4 octubre: Rambla de Somontín

Cuando descubrí este recorrido a finales del verano (terrible verano), pensé que merecería la pena hacerlo en otoño, esperando a que las lluvias diesen brillo y color al terreno, a los álamos y a las zarzas que hacen que algunos tramos sean vistosos.

Al asomarnos a la rambla de El Royo ya se nos aparecen los colores del otoño:

Tras la llamada Cuesta Blanca, caemos de nuevo a rambla (Barranco de Las Cabañicas), ante cuya bifurcación tomaremos la de la izquierda, sabiendo que luego regresaremos de arriba por la derecha.

La alegre bajada nos deja en el cortijo de La Fuente del Pino, pero lo que queremos es llegar hasta la Rambla del Arenal, allí abajo, previo paso por “El Charnaque”: cortijo de nueva construcción con un nombre muy propio de estas tierras. A la izquierda una balsa, y enfrente la rambla, que tomaremos en subida…

… Para subir por el camino acementado que nos acercaría a Somontín, pero que nosotros dejaremos tras la primera cuesta:

Precisamente nos estaba esperando la bici, indicándonos el desvío de la derecha que nos llevará, entre pinos y con tramos ya de rambla, ya de pista forestal, hasta la rambla de Somontín.
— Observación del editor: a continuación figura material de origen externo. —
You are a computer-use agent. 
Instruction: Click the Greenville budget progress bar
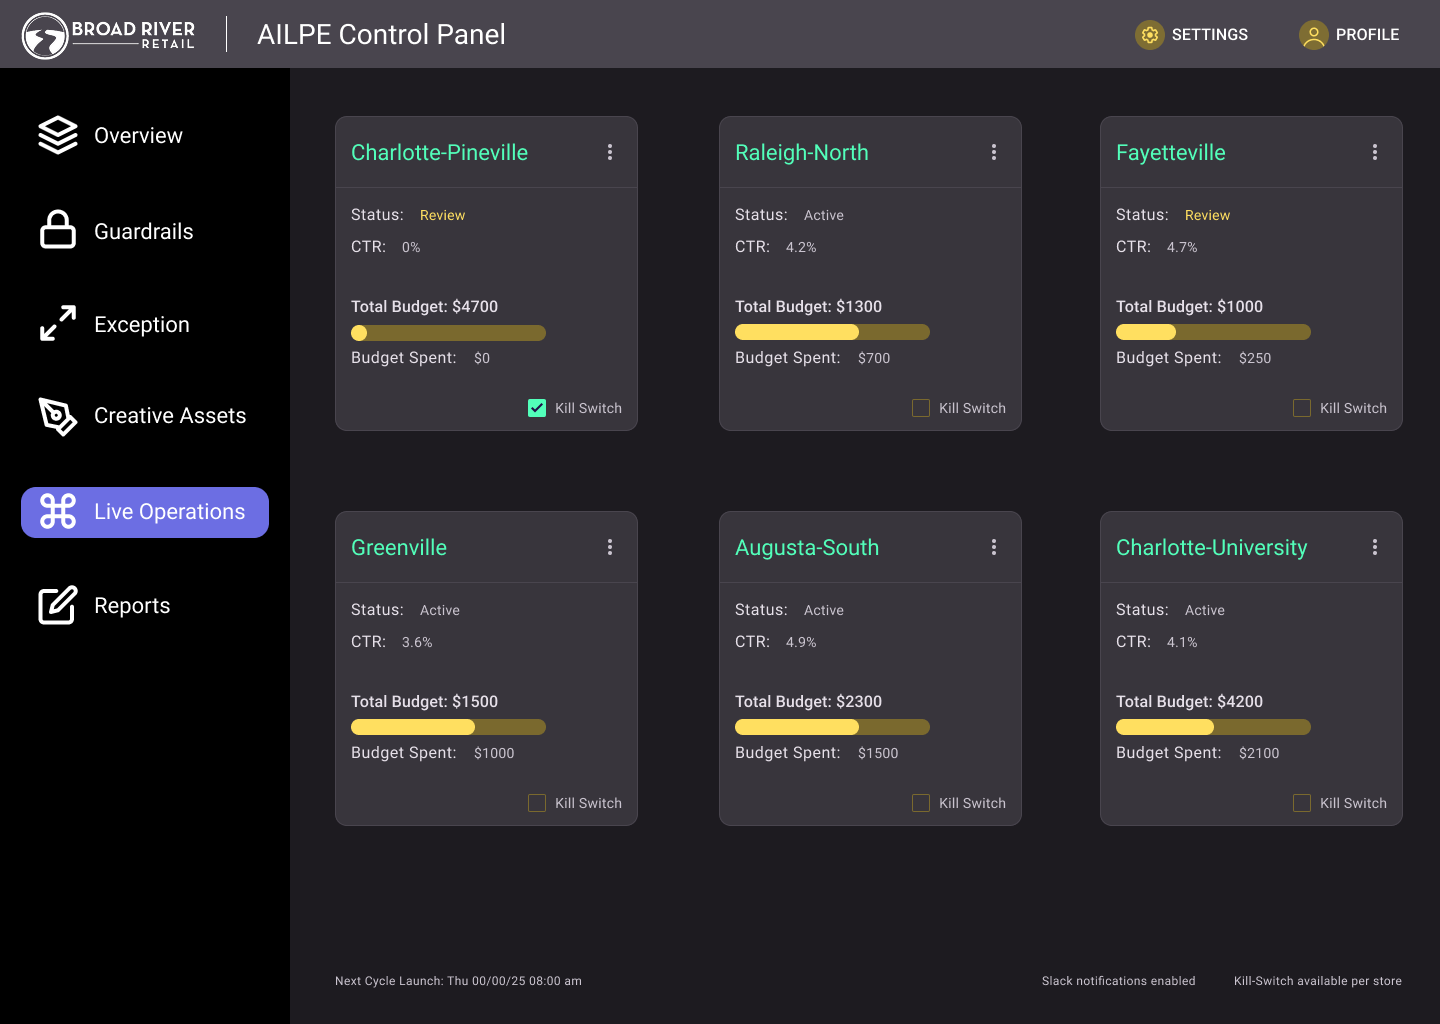click(x=448, y=727)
Parece fea, pero enseguida irá encerrándose, curveando por zonas más de umbría: aquí está el rojo de las zarzas y esos álamos cuyas hojas pasan del verde al naranja en perfecta graduación. Un mirador de madera llama la atención:

Dejaremos a la derecha el cortijo de Los Royiyos, y subiremos hasta la pista que desde Lúcar lleva a Piedra Lobera. Pero hoy no toca llegar allí, ni mucho menos subir hasta el Pico, porque a unos cinco kms antes nos desviaremos a la derecha por este cortijo que nos sirve de referencia. ¡Ah! ¿Es el cortijo de Cela?

Y otra vez bajando hasta dar de nuevo con la rambla. Tomaremos, como hicimos la vez anterior, por la derecha para ir cómodamente entre pinos hasta terminar dando de nuevo a la rambla del Arenal, por encima del punto en el que la dejamos.

Y así hemos ido haciendo este recorrido, tomando y soltando ramblas. Pasaremos cerca del cortijo Las Tartalas y bajaremos hasta regresar por el mismo camino que tomamos, un par de horas antes.

En total, unas tres horas menos cuarto para algo menos de 40 kms.

Y mientras, en el zurrón…

Bajando por el desvío de la derecha del camino a Somontín buscando su rambla -y con cuidado por los surcos dejados por el agua-, esta “Super strut” de Deodato vino como anillo al dedo. De su álbum Deodato 2, grabado para el sello de Creed Taylor en 1973. Repescado gracias al magnífico recopilatorio japonés CTI Club Classics.

Deodato – Super strut

Y por la rambla de Somontín, a la altura del cortijo de Los Royiyos, me asalta “Goodbye innocence”, una de las favoritas de uno de los mejores álbumes tributo para llevarse a los oídos que uno, bastante dado a los guiños como si… ha disfrutado. Ahora que Jeff Lynne vuelve con un par de discos (recopilatorio ELO y álbum de versiones, ¿no es eso?), no es mala idea celebrarlo con este recuerdo del inspirado divertimento de los señores Bleu y Andy Sturmer. El vídeo animado acompaña:

Antes, por El Royo, dispuesto a atacar esa Cuesta Blanca cuya parte última siempre me sobra, fue Jim Ruiz quien vino para animarme y caer en la cuenta de que “Miss Fortune” es una de mis preferidas de su nuevo álbum, que seguro terminará como destacado en el recuento de este año.